- Episode no.: Season 2 Episode 3
- Directed by: Peter Leto
- Written by: Adam Stein
- Original air date: July 14, 2014

Guest appearances
- Grace Victoria Cox as Melanie Cross; Sherry Stringfield as Pauline Rennie; Dwight Yoakam as Lyle Chumley;

Episode chronology
| ← Previous "Infestation" | Next → "Revelation" |
- Under the Dome (season 2)

= Force Majeure (Under the Dome) =

"Force Majeure" is the third episode of the second season of the CBS drama series Under the Dome, and the sixteenth episode overall. The episode premiered on July 14, 2014.

==Plot==
Rebecca Pine (Karla Crome) and James "Big Jim" Rennie (Dean Norris) hold a census at the diner in order to determine how to apportion resources. When the Dome begins to produce red rain that burns exposed skin, Lyle Chumley (Dwight Yoakam), the town barber, tries to convince them that it is one of the ten plagues before an impending apocalypse. He grows torn when Rebecca tries to explain the rain scientifically.
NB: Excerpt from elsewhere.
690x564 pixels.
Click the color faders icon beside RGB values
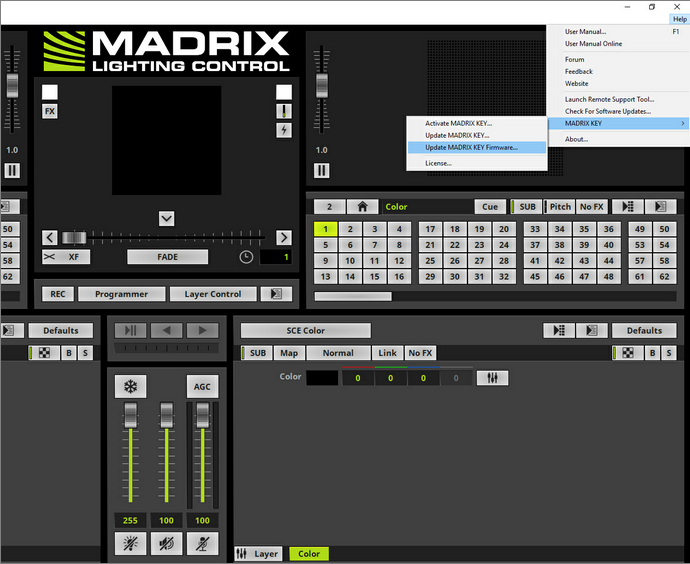(492, 378)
Meanwhile, Junior (Alexander Koch) finds out his mother, Pauline Verdreaux (Sherry Stringfield), is alive. Joe McAlister (Colin Ford) and Elinore "Norrie" Calvert-Hill (Mackenzie Lintz) continue to search for clues regarding Angie McAlister's (Britt Robertson) death, and in doing so find out more about Melanie Cross' (Grace Victoria Cox) past.

==Reception==
===Ratings===
The episode was watched by 7.64 million viewers and received an 18–49 rating/share of 1.9/6. This marks a decrease in viewers from the previous episode but an increase in the 18–49 rating. The show placed first in its timeslot and first for the night. Via DVR, 4.33 million viewers watched the episode, bringing the total viewership to 11.97 million and attaining an 18–49 rating of 3.2.

===Critical reception===
Andrea Reiher of Zap2it gave a mixed to positive review of the episode, saying "There's certainly a chance all of Season 2 has been made up on the fly in between seasons, but I don't think so. I think this is where the show was going and it would have been better if it had gotten there a little faster." She then commented positively on Dwight Yoakam's role, saying "it's great that they had Dwight Yoakam sing a little bit in the episode. There should be a Chester's Mill talent show while he's still guest-starring."
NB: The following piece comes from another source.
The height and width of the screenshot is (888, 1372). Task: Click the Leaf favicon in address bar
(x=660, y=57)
Chancellor Agard of Entertainment Weekly also gave a mixed review, saying "It's hard to tell whether tonight's episode of Under the Dome was better or worse than last week's episode. On one hand, it surprised us all with a Junior story line that was actually interesting. On the other hand, this story line was not given enough attention because the episode spent too much time revisiting the science vs. faith debate through a low stakes crisis of the week—something Under the Dome has tried and failed at before."

Gwen Ihnat of The A.V. Club gave the episode a C+ rating, saying: Despite the overall distastefulness of this episode (honestly, I felt like taking an acid-free shower afterward, but of course had to write this instead), the show still contains enough drama to keep me intrigued past just snark-watching. My whole family was peeking through fingers when Joe opened the locker (our take: what’s in the magical locker depends on who opens it, much like the suitcase in Pulp Fiction). And I want to know more about Sherry Stringfield’s alliance with the evil drunk doctor and the religious barber. I’m even curious about the time wormhole that got expressionless Melanie to arrive in Chester’s Mill in the middle of a lake. Trapped underneath a bunch of hackneyed plots and science versus faith arguments and the blandest romance that ever landed in the center of a TV show, there’s still valuable suspense here. So I just can’t stop watching yet. Just like in a real force majeure, all bets appear to be off."